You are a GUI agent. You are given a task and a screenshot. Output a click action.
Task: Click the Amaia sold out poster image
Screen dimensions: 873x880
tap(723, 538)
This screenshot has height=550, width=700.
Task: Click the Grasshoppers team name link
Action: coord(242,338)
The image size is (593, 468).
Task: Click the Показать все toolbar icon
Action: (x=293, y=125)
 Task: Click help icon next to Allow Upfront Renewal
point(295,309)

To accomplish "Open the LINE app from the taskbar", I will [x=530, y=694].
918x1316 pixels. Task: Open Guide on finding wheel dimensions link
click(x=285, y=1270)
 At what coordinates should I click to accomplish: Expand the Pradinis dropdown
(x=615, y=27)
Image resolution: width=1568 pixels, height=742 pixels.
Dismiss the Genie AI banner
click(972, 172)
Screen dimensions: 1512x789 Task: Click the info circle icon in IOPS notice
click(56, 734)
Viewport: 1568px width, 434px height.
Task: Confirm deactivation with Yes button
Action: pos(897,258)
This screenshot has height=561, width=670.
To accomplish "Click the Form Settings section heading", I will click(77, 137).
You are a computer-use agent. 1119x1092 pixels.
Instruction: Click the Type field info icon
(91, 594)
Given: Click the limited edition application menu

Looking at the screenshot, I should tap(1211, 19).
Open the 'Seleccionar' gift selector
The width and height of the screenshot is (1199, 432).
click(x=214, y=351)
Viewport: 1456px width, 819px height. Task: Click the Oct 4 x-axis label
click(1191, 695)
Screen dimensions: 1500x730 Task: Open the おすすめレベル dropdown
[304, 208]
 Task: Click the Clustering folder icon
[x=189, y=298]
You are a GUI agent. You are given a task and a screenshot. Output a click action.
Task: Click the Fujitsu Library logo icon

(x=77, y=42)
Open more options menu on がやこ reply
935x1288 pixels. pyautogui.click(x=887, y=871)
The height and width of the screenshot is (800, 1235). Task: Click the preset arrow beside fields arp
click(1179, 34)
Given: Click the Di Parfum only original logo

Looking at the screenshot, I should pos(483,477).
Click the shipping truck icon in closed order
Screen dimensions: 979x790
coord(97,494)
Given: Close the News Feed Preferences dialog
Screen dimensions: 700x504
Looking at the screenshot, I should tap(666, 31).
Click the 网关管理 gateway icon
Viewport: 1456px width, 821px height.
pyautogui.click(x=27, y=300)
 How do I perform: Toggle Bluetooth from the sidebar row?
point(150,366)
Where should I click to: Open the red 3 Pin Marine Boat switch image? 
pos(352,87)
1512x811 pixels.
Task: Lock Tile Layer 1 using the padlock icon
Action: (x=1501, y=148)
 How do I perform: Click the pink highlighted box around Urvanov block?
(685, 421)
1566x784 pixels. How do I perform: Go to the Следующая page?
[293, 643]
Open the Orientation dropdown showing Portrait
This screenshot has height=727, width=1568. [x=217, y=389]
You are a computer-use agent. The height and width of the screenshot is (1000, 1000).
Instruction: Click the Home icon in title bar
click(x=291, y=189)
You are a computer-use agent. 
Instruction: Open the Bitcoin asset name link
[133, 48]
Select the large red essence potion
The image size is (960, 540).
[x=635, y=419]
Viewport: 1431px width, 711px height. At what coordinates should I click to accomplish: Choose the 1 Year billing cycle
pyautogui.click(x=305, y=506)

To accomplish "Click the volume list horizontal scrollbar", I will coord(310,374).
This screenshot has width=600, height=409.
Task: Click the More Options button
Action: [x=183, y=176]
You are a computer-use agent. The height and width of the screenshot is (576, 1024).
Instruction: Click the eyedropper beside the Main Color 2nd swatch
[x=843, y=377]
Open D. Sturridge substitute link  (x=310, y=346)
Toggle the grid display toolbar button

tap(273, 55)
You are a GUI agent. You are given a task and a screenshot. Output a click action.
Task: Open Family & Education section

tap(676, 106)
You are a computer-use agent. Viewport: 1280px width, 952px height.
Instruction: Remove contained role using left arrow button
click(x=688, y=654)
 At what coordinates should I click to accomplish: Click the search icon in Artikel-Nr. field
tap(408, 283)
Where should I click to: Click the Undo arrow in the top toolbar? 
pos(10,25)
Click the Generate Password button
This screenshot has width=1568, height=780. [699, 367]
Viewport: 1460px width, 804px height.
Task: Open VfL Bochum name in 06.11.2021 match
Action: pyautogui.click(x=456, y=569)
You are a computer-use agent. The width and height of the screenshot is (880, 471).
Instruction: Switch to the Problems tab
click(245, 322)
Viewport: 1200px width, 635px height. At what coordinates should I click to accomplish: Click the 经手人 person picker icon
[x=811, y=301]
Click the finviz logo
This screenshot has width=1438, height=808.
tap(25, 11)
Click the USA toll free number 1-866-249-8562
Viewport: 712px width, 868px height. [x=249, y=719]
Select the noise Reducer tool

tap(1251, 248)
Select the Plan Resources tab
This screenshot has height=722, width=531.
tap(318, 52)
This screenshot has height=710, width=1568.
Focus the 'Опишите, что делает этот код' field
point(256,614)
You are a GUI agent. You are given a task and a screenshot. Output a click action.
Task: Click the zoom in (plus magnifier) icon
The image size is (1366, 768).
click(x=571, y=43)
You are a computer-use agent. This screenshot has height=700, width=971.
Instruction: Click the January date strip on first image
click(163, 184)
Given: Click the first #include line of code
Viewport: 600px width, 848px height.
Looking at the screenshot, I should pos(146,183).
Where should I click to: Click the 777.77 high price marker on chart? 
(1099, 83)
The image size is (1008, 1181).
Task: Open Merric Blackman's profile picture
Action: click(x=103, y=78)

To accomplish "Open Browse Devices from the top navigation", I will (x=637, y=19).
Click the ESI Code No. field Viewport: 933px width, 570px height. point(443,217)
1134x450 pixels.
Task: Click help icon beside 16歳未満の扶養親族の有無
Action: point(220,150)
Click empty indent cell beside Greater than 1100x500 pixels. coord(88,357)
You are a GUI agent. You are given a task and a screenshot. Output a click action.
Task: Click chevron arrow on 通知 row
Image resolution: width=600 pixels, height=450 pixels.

* * *

Exercise
Once the listing above has been read, restate it exactly.

Solution to this exercise
You are a GUI agent. You are given a task and a screenshot. Output a click action.
Task: Click the Amaia sold out poster image
Screen dimensions: 873x880
tap(723, 538)
This screenshot has height=550, width=700.
Task: Click the Grasshoppers team name link
Action: coord(242,338)
The image size is (593, 468).
Task: Click the Показать все toolbar icon
Action: (x=293, y=125)
 Task: Click help icon next to Allow Upfront Renewal
point(295,309)

To accomplish "Open the LINE app from the taskbar", I will [x=530, y=694].
918x1316 pixels. Task: Open Guide on finding wheel dimensions link
click(x=285, y=1270)
 At what coordinates should I click to accomplish: Expand the Pradinis dropdown
(x=615, y=27)
Image resolution: width=1568 pixels, height=742 pixels.
Dismiss the Genie AI banner
click(972, 172)
Screen dimensions: 1512x789 Task: Click the info circle icon in IOPS notice
click(56, 734)
Viewport: 1568px width, 434px height.
Task: Confirm deactivation with Yes button
Action: pos(897,258)
This screenshot has height=561, width=670.
To accomplish "Click the Form Settings section heading", I will click(77, 137).
You are a computer-use agent. 1119x1092 pixels.
Instruction: Click the Type field info icon
(91, 594)
Given: Click the limited edition application menu

Looking at the screenshot, I should tap(1211, 19).
Open the 'Seleccionar' gift selector
The width and height of the screenshot is (1199, 432).
click(x=214, y=351)
Viewport: 1456px width, 819px height. Task: Click the Oct 4 x-axis label
click(1191, 695)
Screen dimensions: 1500x730 Task: Open the おすすめレベル dropdown
[304, 208]
 Task: Click the Clustering folder icon
[x=189, y=298]
You are a GUI agent. You are given a task and a screenshot. Output a click action.
Task: Click the Fujitsu Library logo icon

(x=77, y=42)
Open more options menu on がやこ reply
935x1288 pixels. pyautogui.click(x=887, y=871)
The height and width of the screenshot is (800, 1235). Task: Click the preset arrow beside fields arp
click(1179, 34)
Given: Click the Di Parfum only original logo

Looking at the screenshot, I should pos(483,477).
Click the shipping truck icon in closed order
Screen dimensions: 979x790
coord(97,494)
Given: Close the News Feed Preferences dialog
Screen dimensions: 700x504
Looking at the screenshot, I should tap(666, 31).
Click the 网关管理 gateway icon
Viewport: 1456px width, 821px height.
pyautogui.click(x=27, y=300)
 How do I perform: Toggle Bluetooth from the sidebar row?
point(150,366)
Where should I click to: Open the red 3 Pin Marine Boat switch image? 
pos(352,87)
1512x811 pixels.
Task: Lock Tile Layer 1 using the padlock icon
Action: (x=1501, y=148)
 How do I perform: Click the pink highlighted box around Urvanov block?
(685, 421)
1566x784 pixels. How do I perform: Go to the Следующая page?
[293, 643]
Open the Orientation dropdown showing Portrait
This screenshot has height=727, width=1568. [x=217, y=389]
You are a computer-use agent. The height and width of the screenshot is (1000, 1000).
Instruction: Click the Home icon in title bar
click(x=291, y=189)
You are a computer-use agent. 
Instruction: Open the Bitcoin asset name link
[133, 48]
Select the large red essence potion
The image size is (960, 540).
[x=635, y=419]
Viewport: 1431px width, 711px height. At what coordinates should I click to accomplish: Choose the 1 Year billing cycle
pyautogui.click(x=305, y=506)

To accomplish "Click the volume list horizontal scrollbar", I will coord(310,374).
This screenshot has width=600, height=409.
Task: Click the More Options button
Action: [x=183, y=176]
You are a computer-use agent. The height and width of the screenshot is (576, 1024).
Instruction: Click the eyedropper beside the Main Color 2nd swatch
[x=843, y=377]
Open D. Sturridge substitute link  (x=310, y=346)
Toggle the grid display toolbar button

tap(273, 55)
You are a GUI agent. You are given a task and a screenshot. Output a click action.
Task: Open Family & Education section

tap(676, 106)
You are a computer-use agent. Viewport: 1280px width, 952px height.
Instruction: Remove contained role using left arrow button
click(x=688, y=654)
 At what coordinates should I click to accomplish: Click the search icon in Artikel-Nr. field
tap(408, 283)
Where should I click to: Click the Undo arrow in the top toolbar? 
pos(10,25)
Click the Generate Password button
This screenshot has width=1568, height=780. [699, 367]
Viewport: 1460px width, 804px height.
Task: Open VfL Bochum name in 06.11.2021 match
Action: pyautogui.click(x=456, y=569)
You are a computer-use agent. The width and height of the screenshot is (880, 471).
Instruction: Switch to the Problems tab
click(245, 322)
Viewport: 1200px width, 635px height. At what coordinates should I click to accomplish: Click the 经手人 person picker icon
[x=811, y=301]
Click the finviz logo
This screenshot has width=1438, height=808.
tap(25, 11)
Click the USA toll free number 1-866-249-8562
Viewport: 712px width, 868px height. [x=249, y=719]
Select the noise Reducer tool

tap(1251, 248)
Select the Plan Resources tab
This screenshot has height=722, width=531.
tap(318, 52)
This screenshot has height=710, width=1568.
Focus the 'Опишите, что делает этот код' field
point(256,614)
You are a GUI agent. You are given a task and a screenshot. Output a click action.
Task: Click the zoom in (plus magnifier) icon
The image size is (1366, 768).
click(x=571, y=43)
You are a computer-use agent. This screenshot has height=700, width=971.
Instruction: Click the January date strip on first image
click(163, 184)
Given: Click the first #include line of code
Viewport: 600px width, 848px height.
Looking at the screenshot, I should pos(146,183).
Where should I click to: Click the 777.77 high price marker on chart? 
(1099, 83)
The image size is (1008, 1181).
Task: Open Merric Blackman's profile picture
Action: click(x=103, y=78)

To accomplish "Open Browse Devices from the top navigation", I will (x=637, y=19).
Click the ESI Code No. field Viewport: 933px width, 570px height. point(443,217)
1134x450 pixels.
Task: Click help icon beside 16歳未満の扶養親族の有無
Action: point(220,150)
Click empty indent cell beside Greater than 1100x500 pixels. coord(88,357)
You are a GUI agent. You are given a task and a screenshot. Output a click action.
Task: Click chevron arrow on 通知 row
Image resolution: width=600 pixels, height=450 pixels.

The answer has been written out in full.